§ Liste des tâches:
1/ Traduisez en anglais cette phrase du texte étudié : « Rappelons que jusqu’en 1989 la Corée du Sud était une dictature militaire contrôlée par les États-Unis qui y disposaient, et disposent toujours, de bases militaires. »
2/ Recopiez le passage du texte étudié qui va de « Craignant à juste » jusqu’à « point d’armes nucléaires. » inclus.

----- Texte étudié

Après de longs mois de négociations, la Corée du Nord accepte finalement ces « activités d’inspection » en échange de la suspension des exercices militaires conjoints « Team Spirit » (esprit d’équipe) entre les États-Unis et la Corée du Sud. Rappelons que jusqu’en 1989 la Corée du Sud était une dictature militaire contrôlée par les États-Unis qui y disposaient, et disposent toujours, de bases militaires. Le régime « démocratique [1] » qui fut ensuite instauré continua de tolérer ces bases malgré de nombreux incidents et protestations populaires.
Craignant à juste titre que le programme nucléaire civil nord-coréen comporte un volet militaire, tout en constatant le caractère urgent d’un approvisionnement régulier du pays en pétrole, l’administration Clinton propose en 1994 un accord cadre (« Agreed Framework ») à Pyongyang, prévoyant un gel du développement, puis un remplacement de ses réacteurs au graphite existants et en cours de construction par des réacteurs à eau légère moins susceptibles d’alimenter en plutonium un programme de mise au point d’armes nucléaires.

----------
----- Données fournies

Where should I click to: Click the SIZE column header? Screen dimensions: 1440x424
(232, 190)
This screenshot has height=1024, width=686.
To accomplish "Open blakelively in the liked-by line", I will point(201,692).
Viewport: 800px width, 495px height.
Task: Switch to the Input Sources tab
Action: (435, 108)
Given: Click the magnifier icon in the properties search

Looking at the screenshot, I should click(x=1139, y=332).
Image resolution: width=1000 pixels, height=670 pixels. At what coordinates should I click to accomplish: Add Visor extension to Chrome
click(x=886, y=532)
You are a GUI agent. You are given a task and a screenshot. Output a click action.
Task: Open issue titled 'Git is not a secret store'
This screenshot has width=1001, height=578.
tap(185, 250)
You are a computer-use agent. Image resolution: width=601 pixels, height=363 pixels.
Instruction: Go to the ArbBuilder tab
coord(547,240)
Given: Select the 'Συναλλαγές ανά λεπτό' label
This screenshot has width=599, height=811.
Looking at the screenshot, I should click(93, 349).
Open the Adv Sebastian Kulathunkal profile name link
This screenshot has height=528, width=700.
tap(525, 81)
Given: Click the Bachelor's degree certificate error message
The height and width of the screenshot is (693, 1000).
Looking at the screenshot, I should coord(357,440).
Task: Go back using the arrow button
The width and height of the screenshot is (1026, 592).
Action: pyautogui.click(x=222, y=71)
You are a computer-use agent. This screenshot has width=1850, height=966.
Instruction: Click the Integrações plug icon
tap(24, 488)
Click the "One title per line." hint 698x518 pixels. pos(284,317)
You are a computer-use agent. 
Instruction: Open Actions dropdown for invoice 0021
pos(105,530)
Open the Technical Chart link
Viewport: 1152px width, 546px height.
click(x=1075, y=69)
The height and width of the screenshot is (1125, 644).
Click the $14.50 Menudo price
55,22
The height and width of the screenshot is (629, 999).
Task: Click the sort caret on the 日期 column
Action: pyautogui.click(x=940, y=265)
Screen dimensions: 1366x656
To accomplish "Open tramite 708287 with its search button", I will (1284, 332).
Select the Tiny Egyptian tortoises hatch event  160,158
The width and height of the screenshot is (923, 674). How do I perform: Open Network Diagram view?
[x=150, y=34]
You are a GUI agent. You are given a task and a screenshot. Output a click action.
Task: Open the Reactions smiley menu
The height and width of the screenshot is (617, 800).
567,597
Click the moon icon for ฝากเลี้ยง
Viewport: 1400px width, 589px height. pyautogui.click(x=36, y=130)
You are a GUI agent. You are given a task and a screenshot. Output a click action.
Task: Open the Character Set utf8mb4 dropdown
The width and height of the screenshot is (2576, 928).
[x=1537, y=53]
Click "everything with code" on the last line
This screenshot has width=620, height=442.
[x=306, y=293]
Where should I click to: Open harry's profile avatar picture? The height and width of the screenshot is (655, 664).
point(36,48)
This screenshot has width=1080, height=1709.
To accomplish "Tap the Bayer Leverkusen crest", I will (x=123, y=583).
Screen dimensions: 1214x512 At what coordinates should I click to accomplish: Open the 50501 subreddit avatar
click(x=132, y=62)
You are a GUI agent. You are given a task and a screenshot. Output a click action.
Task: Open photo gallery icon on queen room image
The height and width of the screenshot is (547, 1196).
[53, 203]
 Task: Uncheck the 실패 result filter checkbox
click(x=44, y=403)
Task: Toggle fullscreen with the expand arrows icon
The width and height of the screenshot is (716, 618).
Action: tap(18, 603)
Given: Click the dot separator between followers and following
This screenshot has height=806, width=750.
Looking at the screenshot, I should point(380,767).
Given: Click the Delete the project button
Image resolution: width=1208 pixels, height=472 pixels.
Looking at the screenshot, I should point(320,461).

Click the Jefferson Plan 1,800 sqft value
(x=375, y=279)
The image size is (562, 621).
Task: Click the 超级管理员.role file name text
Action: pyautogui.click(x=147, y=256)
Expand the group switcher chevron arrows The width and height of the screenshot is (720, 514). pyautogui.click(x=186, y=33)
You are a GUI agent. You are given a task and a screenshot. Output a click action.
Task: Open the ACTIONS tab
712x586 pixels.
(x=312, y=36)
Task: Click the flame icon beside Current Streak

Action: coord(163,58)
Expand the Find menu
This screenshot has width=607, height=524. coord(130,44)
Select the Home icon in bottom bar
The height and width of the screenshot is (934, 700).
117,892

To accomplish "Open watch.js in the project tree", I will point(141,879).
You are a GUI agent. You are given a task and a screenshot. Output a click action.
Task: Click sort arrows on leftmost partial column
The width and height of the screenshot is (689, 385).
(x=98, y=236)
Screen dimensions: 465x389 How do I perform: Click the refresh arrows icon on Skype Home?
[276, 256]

----------

§ Réponses aux tâches:
1/ Let us recall that until 1989 South Korea was a military dictatorship controlled by the United States, which had, and still has, military bases there.

2/
Craignant à juste titre que le programme nucléaire civil nord-coréen comporte un volet militaire, tout en constatant le caractère urgent d’un approvisionnement régulier du pays en pétrole, l’administration Clinton propose en 1994 un accord cadre (« Agreed Framework ») à Pyongyang, prévoyant un gel du développement, puis un remplacement de ses réacteurs au graphite existants et en cours de construction par des réacteurs à eau légère moins susceptibles d’alimenter en plutonium un programme de mise au point d’armes nucléaires.